Des documents appairés avec la plaque minéralogique
L’idée ? Concevoir une brique applicative qui s’interface via des API un côté, avec les systèmes d’information douaniers NSTI pour le transit, ECS pour le contrôle des exportations, etc.) et de l’autre côté, avec ceux des compagnies portuaires, des compagnies de ferry ou Eurotunnel, de l’autre. Le transporteur aura la possibilité d’anticiper l’envoi en ligne aux services du dédouanement des documents concernant les marchandises. Le chauffeur du camion recevra en retour, toutes les autorisations nécessaires, sous la forme d’un code-barre. Celui-ci représente un lien logique d’appairage entre les documents et la plaque minéralogique du véhicule. La compagnie de ferry ou Eurotunnel, par exemple, n’a plus qu’à scanner cette dernière au départ, et à étudier les documents pendant le trajet. À l’arrivée, le chauffeur reçoit un signal vert, si rien ne pose problèmes, ou orange si certains éléments demandent vérification à la douane. Il sait donc directement où se diriger. Seuls les poids lourds qui ne disposent pas de toutes les informations nécessaires feront l’objet d’un contrôle.

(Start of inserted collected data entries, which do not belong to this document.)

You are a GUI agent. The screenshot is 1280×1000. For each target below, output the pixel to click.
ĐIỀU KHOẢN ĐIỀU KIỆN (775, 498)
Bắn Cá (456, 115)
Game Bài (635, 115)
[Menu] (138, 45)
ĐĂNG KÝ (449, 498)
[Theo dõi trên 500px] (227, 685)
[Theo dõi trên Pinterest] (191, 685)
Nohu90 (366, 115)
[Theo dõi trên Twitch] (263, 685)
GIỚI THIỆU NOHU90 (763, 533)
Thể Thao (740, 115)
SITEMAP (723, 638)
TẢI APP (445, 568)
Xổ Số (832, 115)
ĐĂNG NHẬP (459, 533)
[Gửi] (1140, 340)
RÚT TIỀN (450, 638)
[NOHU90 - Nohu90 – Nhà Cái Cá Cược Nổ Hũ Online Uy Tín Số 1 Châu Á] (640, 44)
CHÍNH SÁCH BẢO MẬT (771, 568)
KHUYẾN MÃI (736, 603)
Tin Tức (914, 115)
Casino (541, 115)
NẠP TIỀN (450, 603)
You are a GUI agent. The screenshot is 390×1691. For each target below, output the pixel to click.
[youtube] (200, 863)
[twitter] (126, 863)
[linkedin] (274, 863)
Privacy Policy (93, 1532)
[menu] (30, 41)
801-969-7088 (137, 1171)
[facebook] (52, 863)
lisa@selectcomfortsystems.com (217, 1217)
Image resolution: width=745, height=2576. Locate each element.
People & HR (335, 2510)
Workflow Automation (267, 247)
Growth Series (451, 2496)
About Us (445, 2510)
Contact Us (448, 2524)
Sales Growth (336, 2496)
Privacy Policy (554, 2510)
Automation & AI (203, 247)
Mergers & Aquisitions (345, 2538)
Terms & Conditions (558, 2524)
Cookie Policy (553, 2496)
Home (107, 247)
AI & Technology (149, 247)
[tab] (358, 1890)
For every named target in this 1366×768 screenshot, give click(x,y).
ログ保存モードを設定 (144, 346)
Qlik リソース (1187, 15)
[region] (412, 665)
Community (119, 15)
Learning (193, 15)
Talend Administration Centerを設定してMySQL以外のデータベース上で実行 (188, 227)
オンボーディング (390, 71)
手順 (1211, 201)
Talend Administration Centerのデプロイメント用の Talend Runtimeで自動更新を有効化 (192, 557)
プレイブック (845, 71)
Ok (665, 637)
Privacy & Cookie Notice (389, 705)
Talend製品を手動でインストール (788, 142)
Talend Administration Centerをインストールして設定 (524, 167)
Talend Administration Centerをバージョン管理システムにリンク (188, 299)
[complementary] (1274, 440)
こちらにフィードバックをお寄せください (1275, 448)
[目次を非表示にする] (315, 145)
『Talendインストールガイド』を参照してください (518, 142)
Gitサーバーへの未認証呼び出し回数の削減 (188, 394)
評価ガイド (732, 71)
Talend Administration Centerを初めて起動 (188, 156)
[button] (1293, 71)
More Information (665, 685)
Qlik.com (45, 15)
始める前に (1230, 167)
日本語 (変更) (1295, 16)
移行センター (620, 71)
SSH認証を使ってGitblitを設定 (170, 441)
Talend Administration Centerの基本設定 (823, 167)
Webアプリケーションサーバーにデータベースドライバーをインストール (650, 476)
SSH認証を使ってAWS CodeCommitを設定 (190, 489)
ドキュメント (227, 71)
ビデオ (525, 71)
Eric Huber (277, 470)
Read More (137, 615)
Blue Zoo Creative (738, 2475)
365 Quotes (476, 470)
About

Bercy va utiliser les plans imprimés en 3D et sonores de Feel Object pour donner de l'autonomie aux visiteurs malvoyants (Photo E.Delsol)
Virtuoz, un plan sonore en relief et interactif pour aider les mal voyants à se situer dans un bâtiment
Parmi les innovations issues du secteur privé retenues par Bercy, l’étonnant Virtuoz de Feelobject. La startup a développé un plan de bâtiments en relief et sonore à destination des malvoyants. « Il ne s’agit pas d’un GPS, mais d’un dispositif pour les personnes qui ont déjà assimilé un lieu, mais refont toujours le même chemin par exemple, par sécurité, et ont besoin de points de repère pour mieux se projeter. » Le plan est une plaque noire sur laquelle sont représentés en relief et en rouge les escaliers, les toilettes… Appuyer sur un de ces reliefs déclenche une indication sonore adaptée et détaillée telle que « toilettes femmes, trois lavabos à droite, deux toilettes à gauche, et une toilette PMR (Personne à mobilité réduite) au fond ». Virtuoz, initialement spécialisé dans l’impression 3D industrielle, a décidé de se tourner vers des produits directement utiles à la société. Enedis, Orano et Veolia font déjà partie de ses clients. Certaines entreprises l’utilisent uniquement pour les visiteurs à l’accueil. Orano, lui, a mis un plan Virtuoz à disposition d’un salarié malvoyant, pour l’aider à se repérer en toute autonomie.